=== Records supplied ===

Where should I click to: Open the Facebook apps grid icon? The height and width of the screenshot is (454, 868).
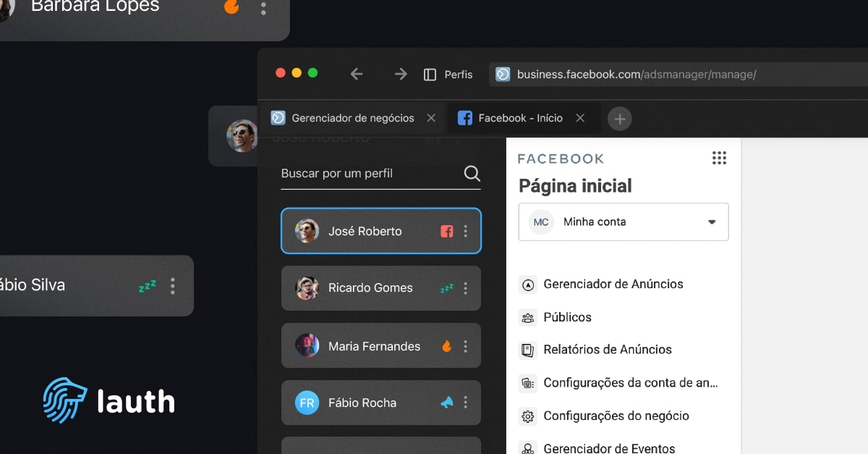pos(719,158)
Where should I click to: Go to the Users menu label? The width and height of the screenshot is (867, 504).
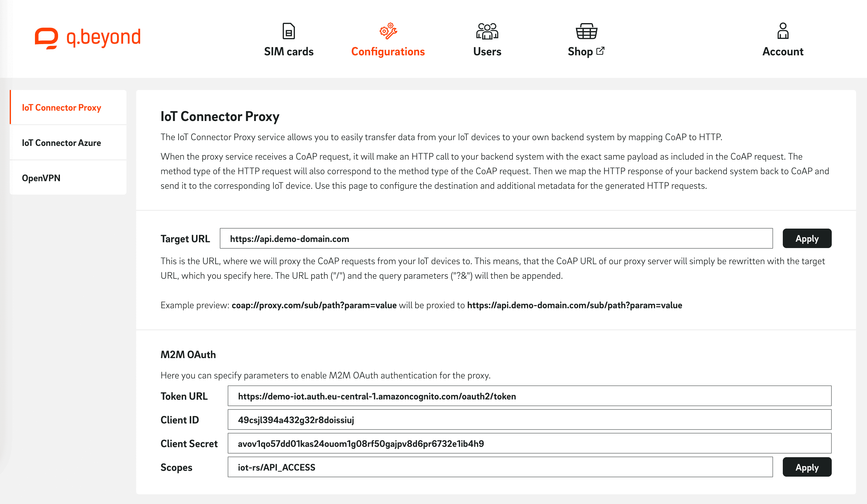coord(487,52)
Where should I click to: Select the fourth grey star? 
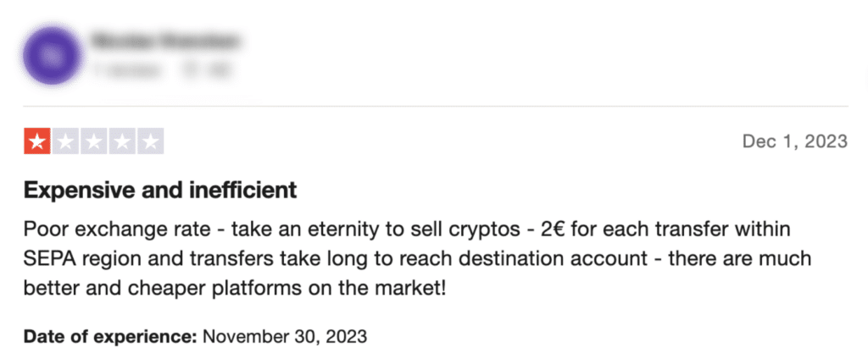[122, 141]
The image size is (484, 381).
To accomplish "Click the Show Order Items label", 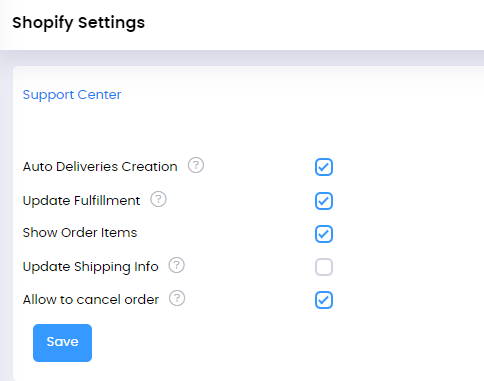I will click(x=80, y=232).
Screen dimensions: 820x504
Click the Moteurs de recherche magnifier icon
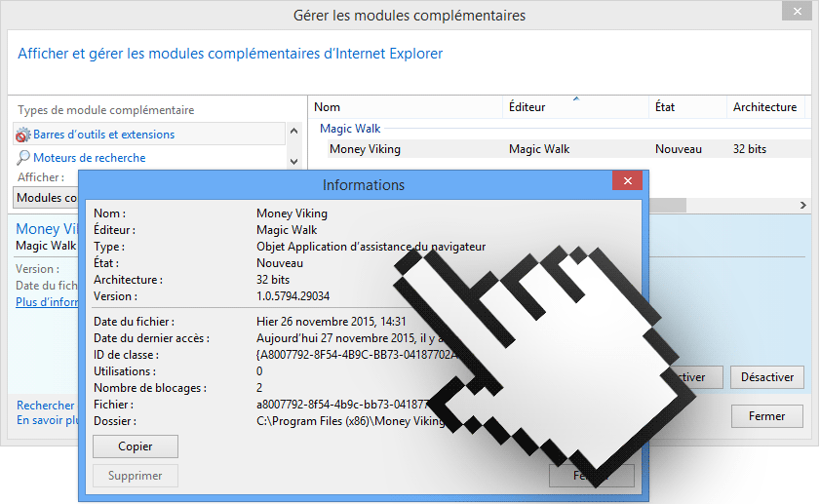coord(23,158)
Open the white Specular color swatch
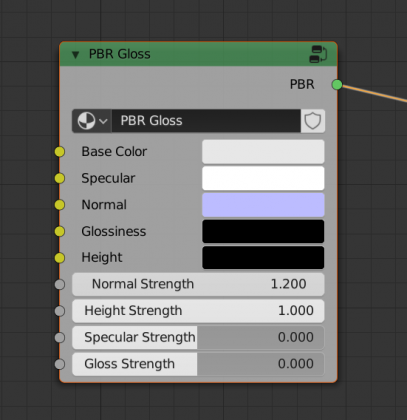Viewport: 407px width, 420px height. [x=263, y=178]
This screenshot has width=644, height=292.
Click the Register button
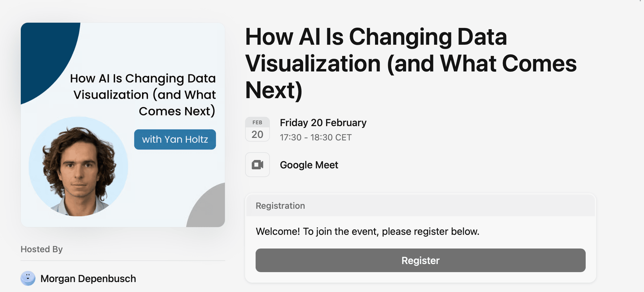[x=420, y=260]
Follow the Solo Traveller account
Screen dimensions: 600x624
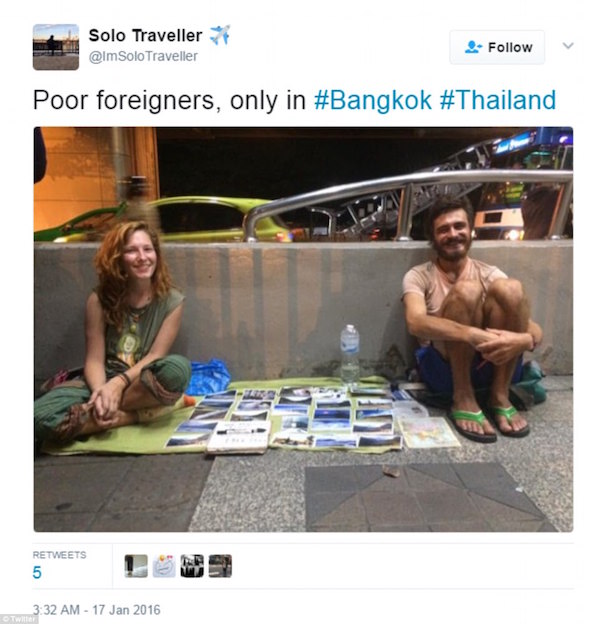tap(497, 47)
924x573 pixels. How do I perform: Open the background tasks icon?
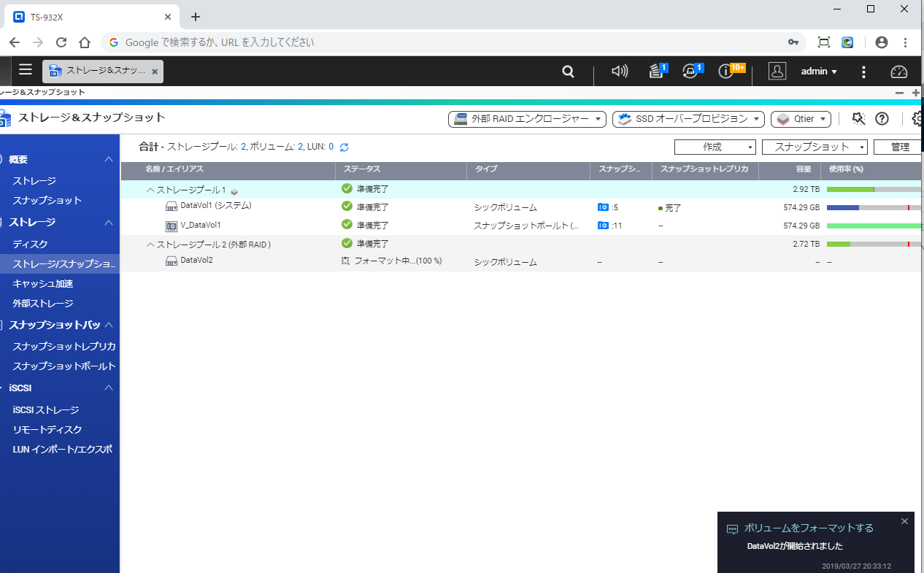point(657,72)
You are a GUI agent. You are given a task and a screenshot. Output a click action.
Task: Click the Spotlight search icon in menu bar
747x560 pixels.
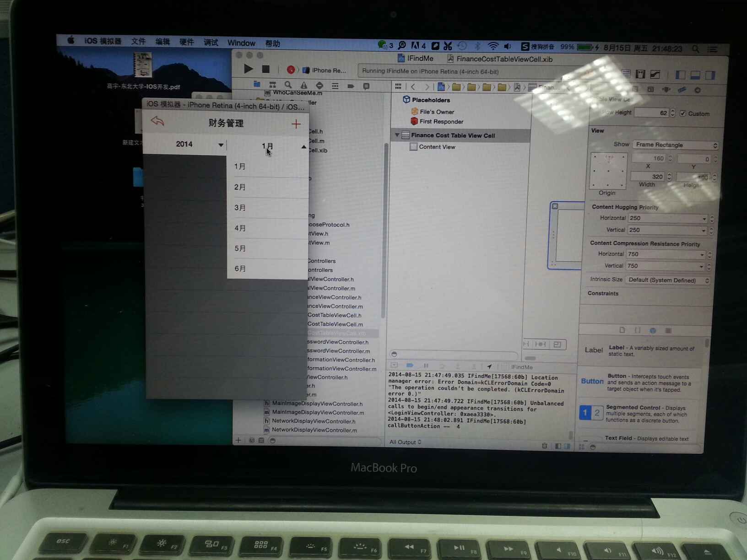[x=695, y=48]
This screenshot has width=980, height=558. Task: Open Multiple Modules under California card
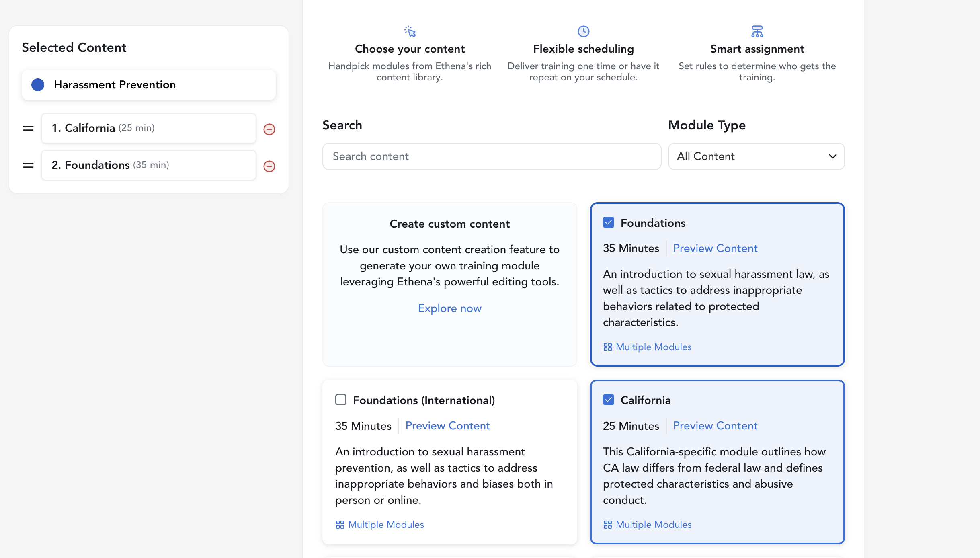647,525
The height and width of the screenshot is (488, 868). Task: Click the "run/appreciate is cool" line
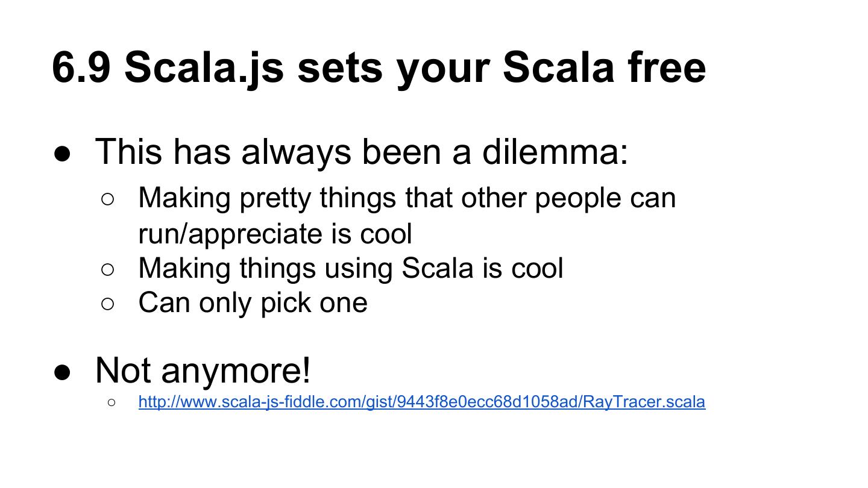275,234
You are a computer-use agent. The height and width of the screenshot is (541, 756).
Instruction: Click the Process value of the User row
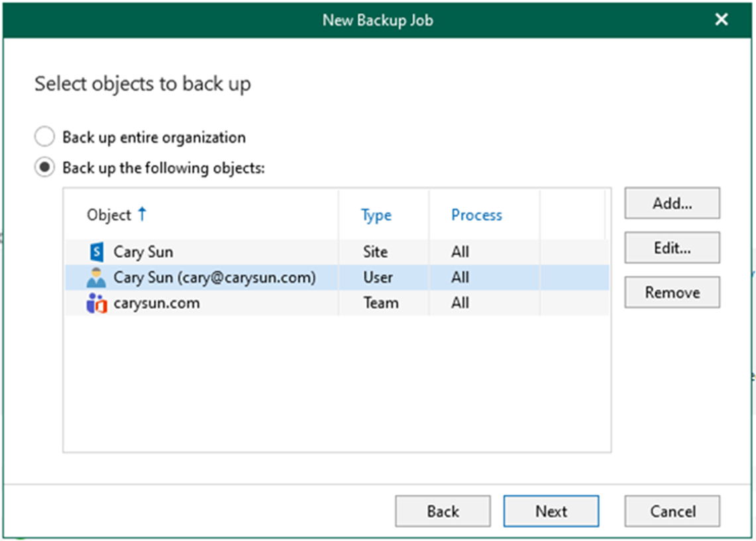[460, 278]
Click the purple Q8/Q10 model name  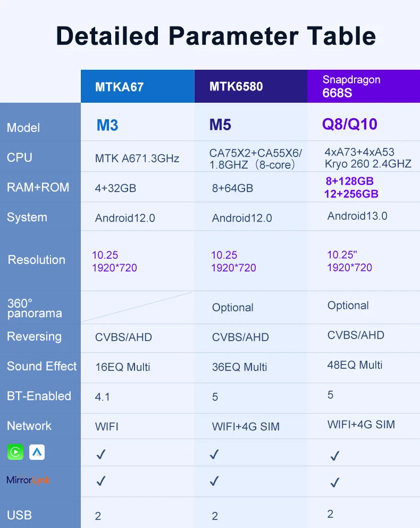(x=349, y=125)
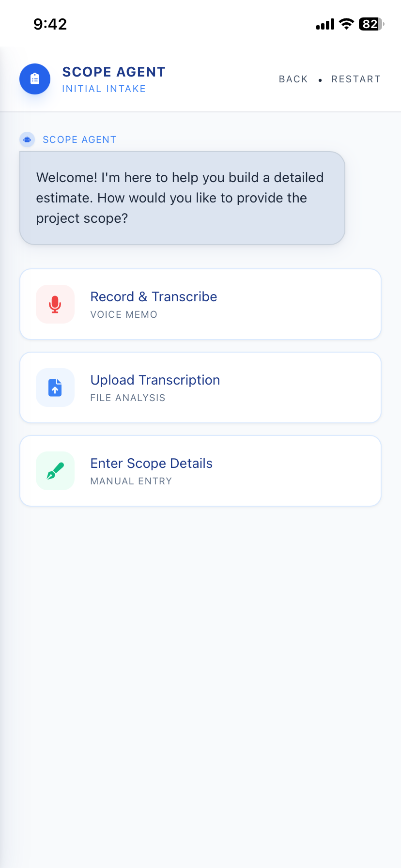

===

* **Description of the task**: State the number of lines in the data that carry "agent", and add nothing to it.

* **Task response**: 2